## What to do
Could you transcribe every entry below exactly, leaving out the pictures?

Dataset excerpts
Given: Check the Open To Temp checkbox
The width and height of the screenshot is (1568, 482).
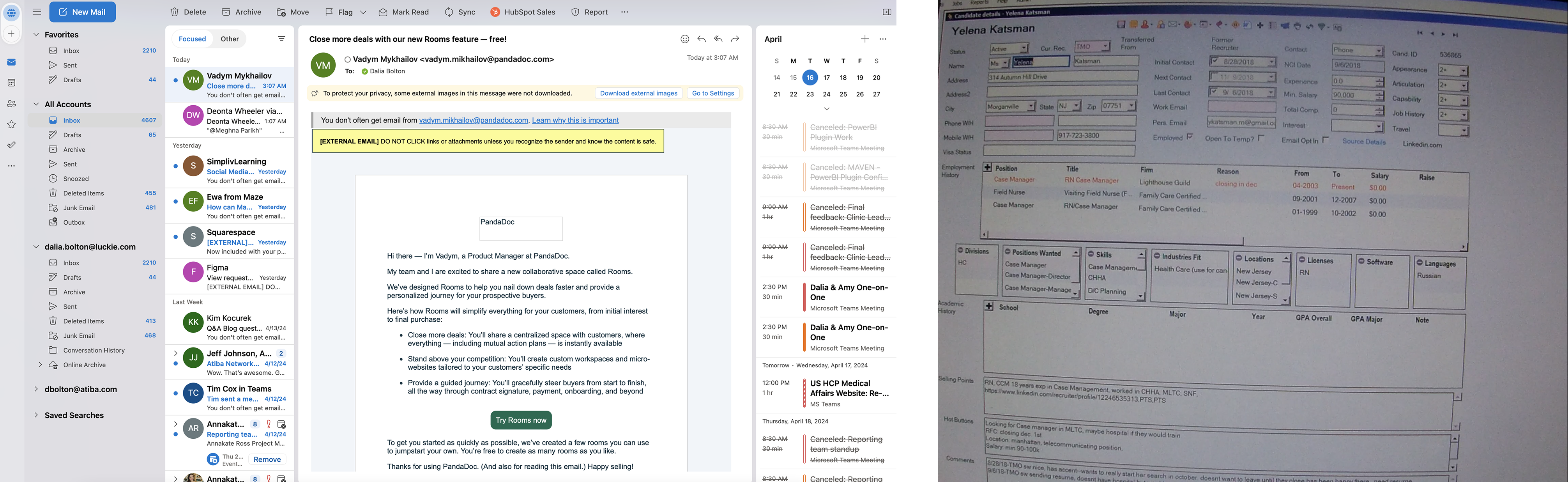Looking at the screenshot, I should (1260, 138).
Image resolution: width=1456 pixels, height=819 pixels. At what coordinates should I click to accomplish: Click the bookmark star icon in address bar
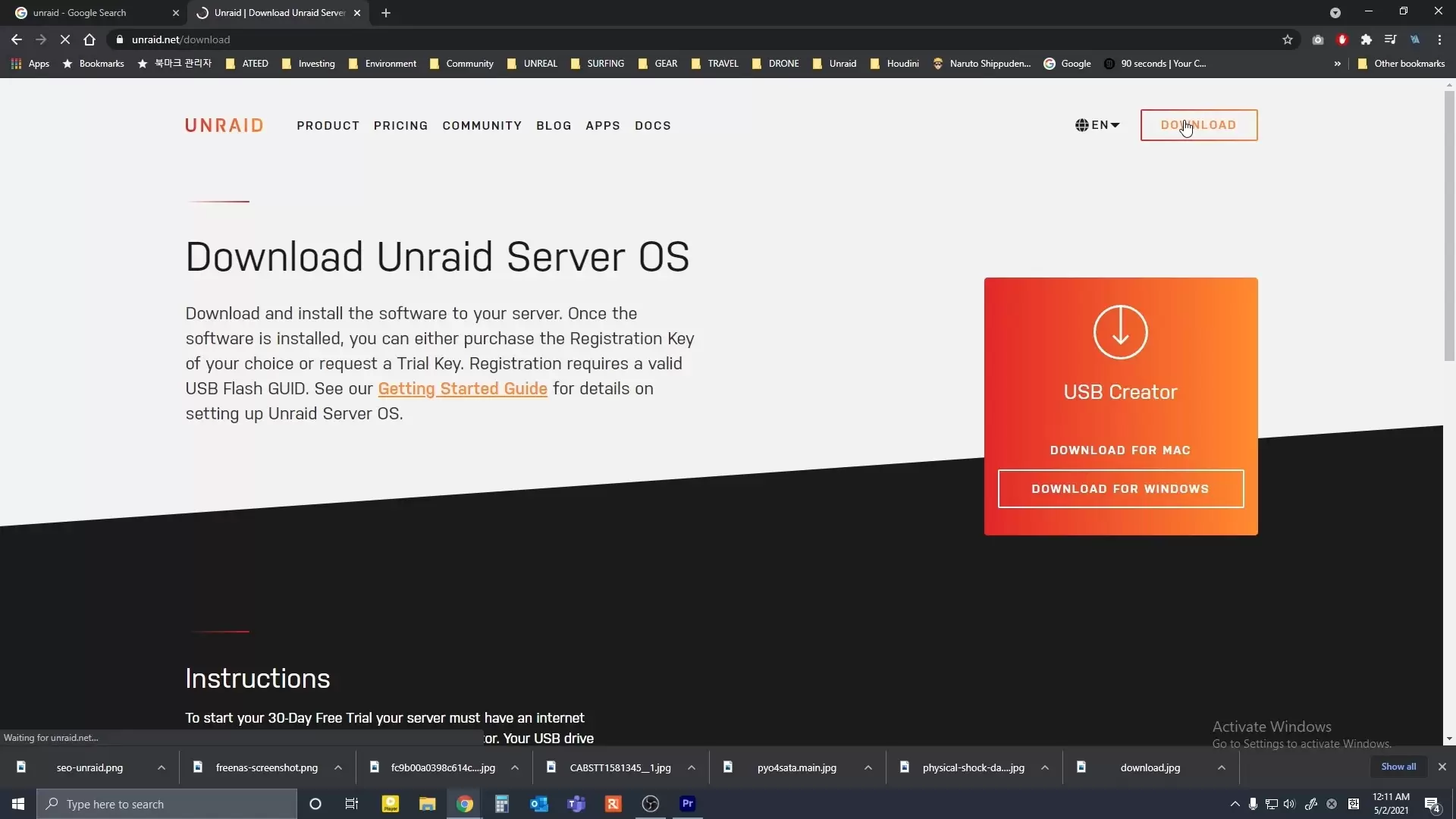[x=1287, y=39]
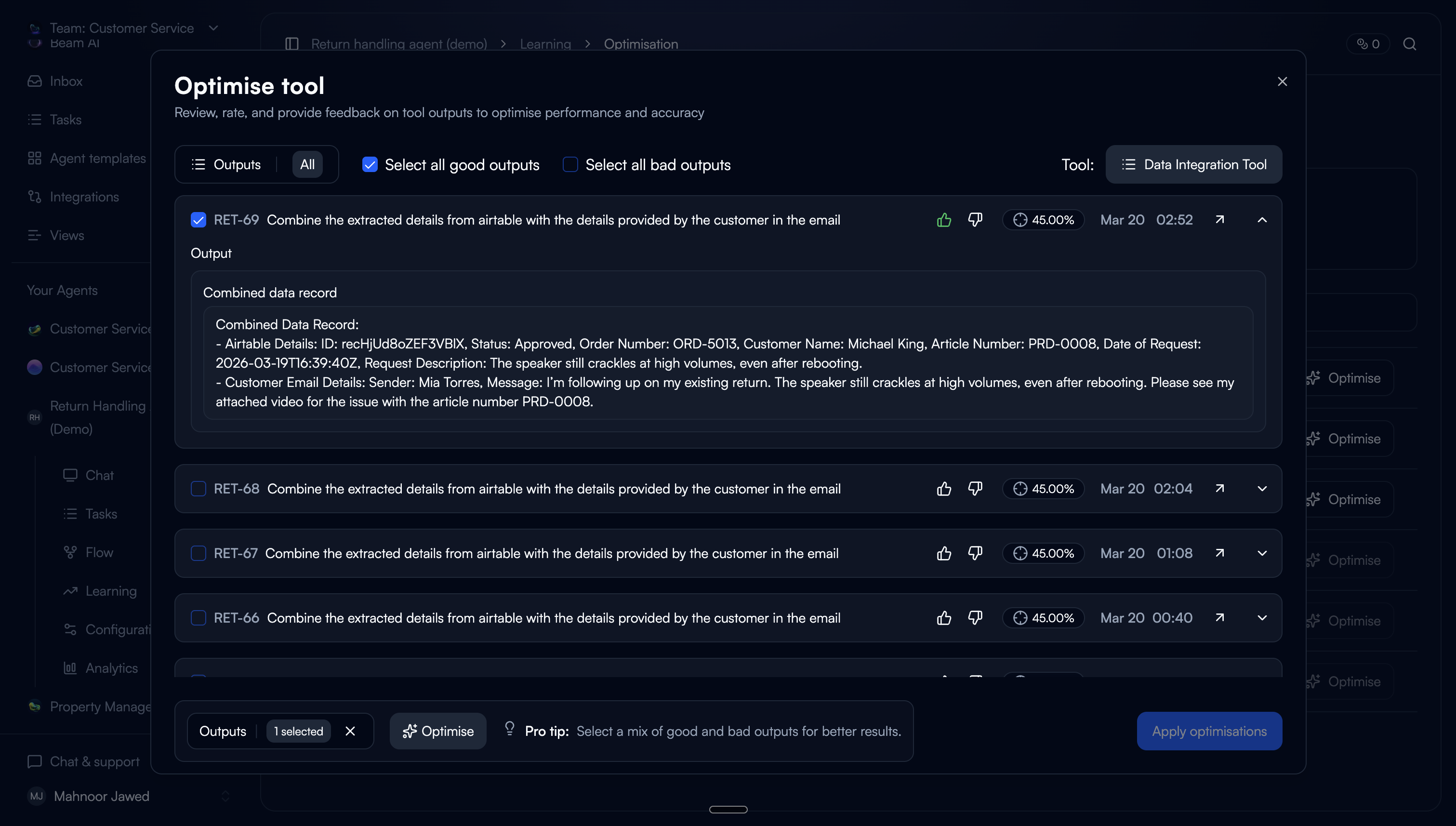Viewport: 1456px width, 826px height.
Task: Go to Learning in the breadcrumb
Action: pos(545,44)
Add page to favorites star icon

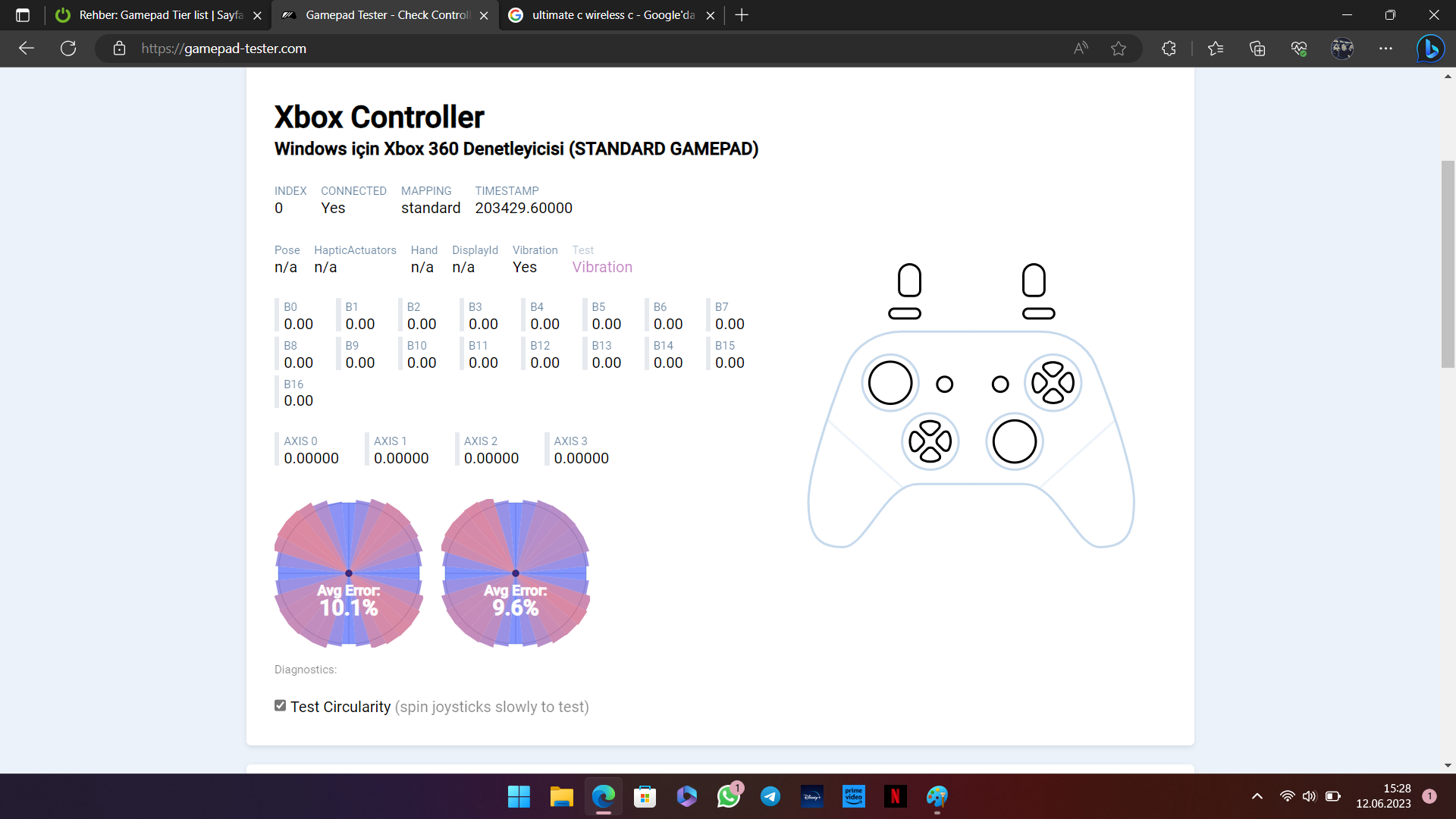1119,49
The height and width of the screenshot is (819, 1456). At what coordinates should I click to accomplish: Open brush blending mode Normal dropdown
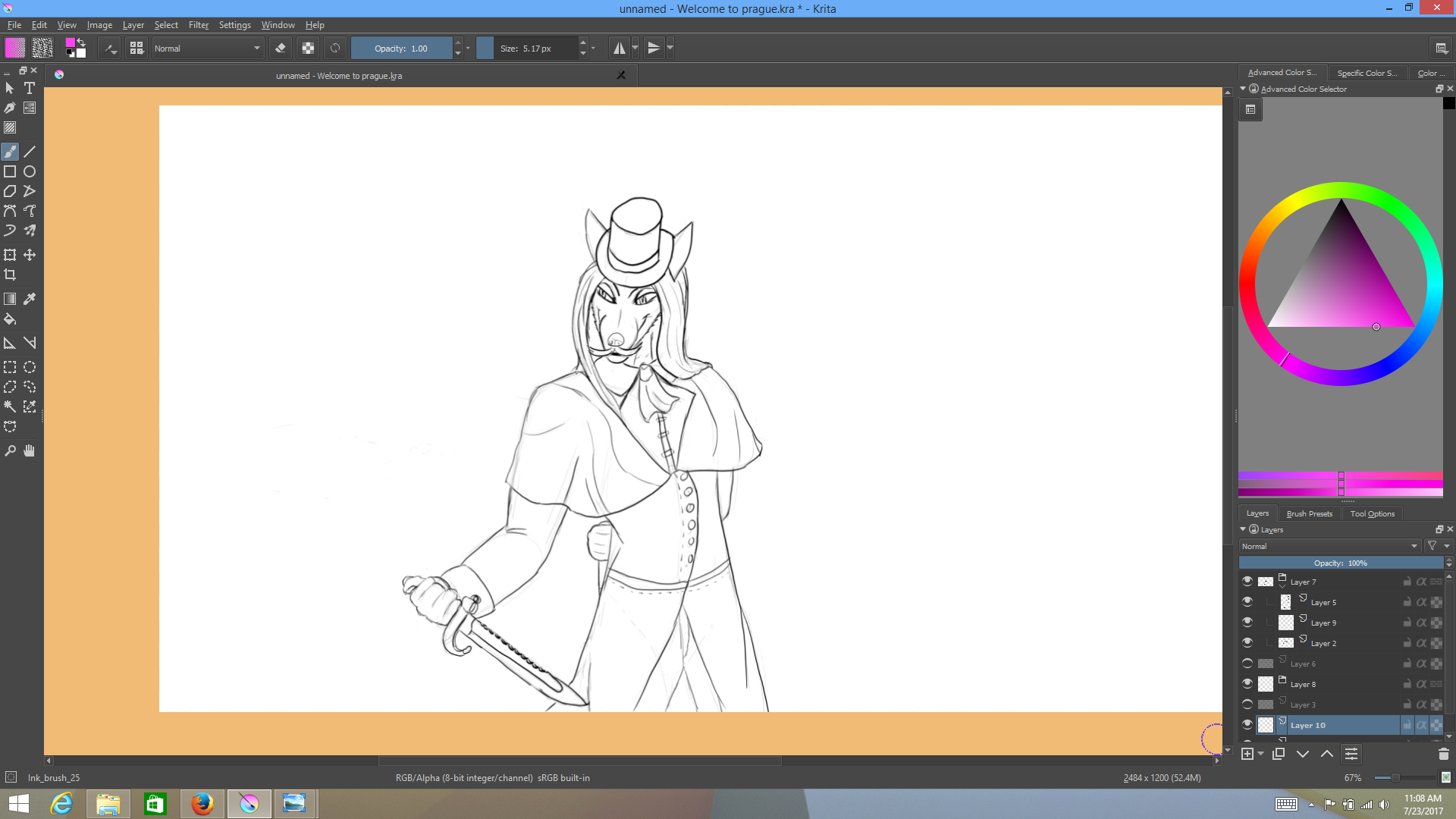coord(207,49)
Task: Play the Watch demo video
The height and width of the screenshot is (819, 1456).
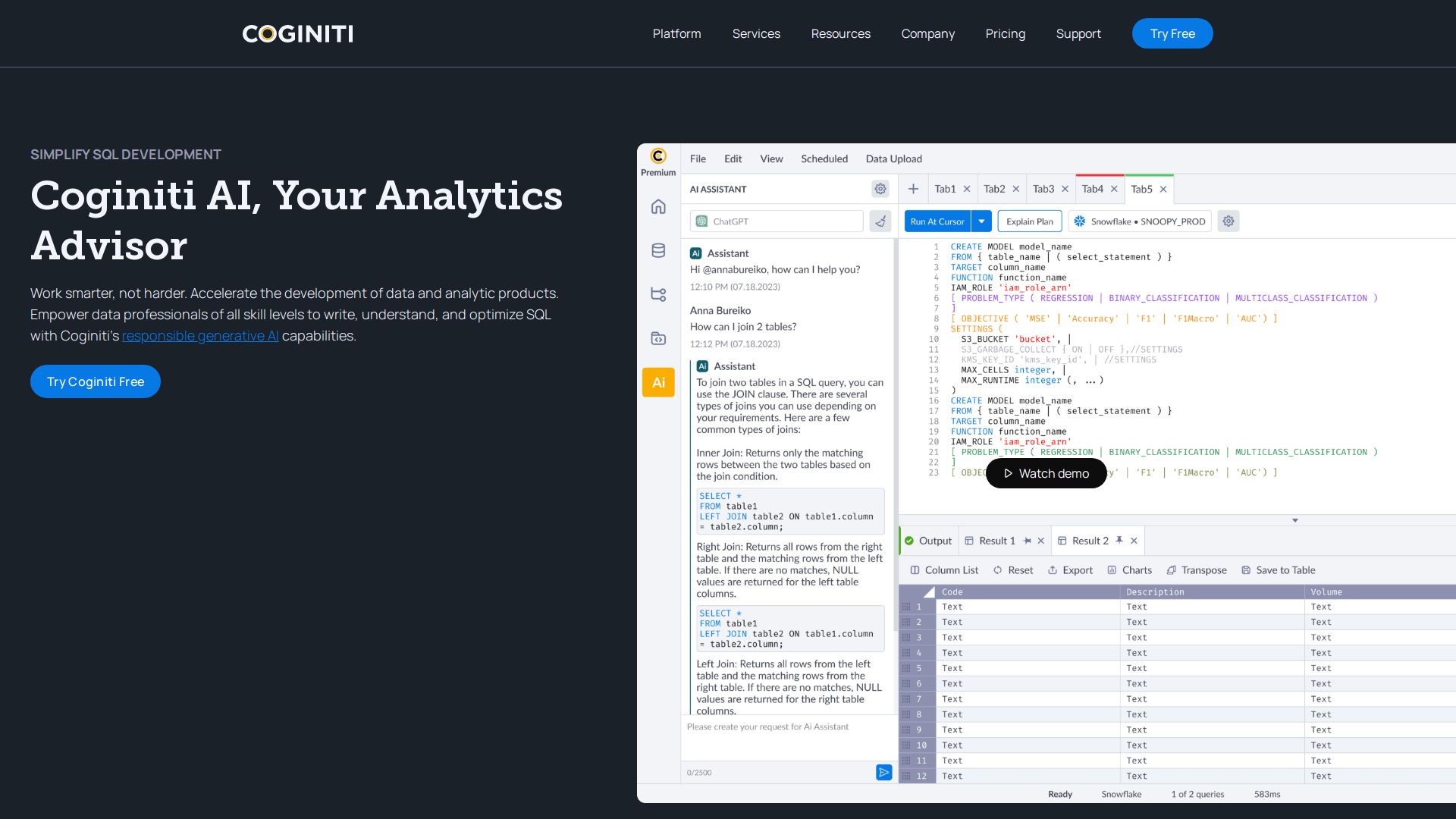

## Response
Given: Check the Open To Temp checkbox
The width and height of the screenshot is (1568, 482).
Looking at the screenshot, I should (1260, 138).
Image resolution: width=1456 pixels, height=819 pixels. At what coordinates should I click to accomplish: Click the bookmark star icon in address bar
[x=1287, y=39]
Viewport: 1456px width, 826px height.
Task: Go to Learning in the breadcrumb
Action: pos(545,44)
Add page to favorites star icon

1119,49
The height and width of the screenshot is (819, 1456). At what coordinates should I click to accomplish: Open brush blending mode Normal dropdown
coord(207,49)
Task: Play the Watch demo video
The height and width of the screenshot is (819, 1456).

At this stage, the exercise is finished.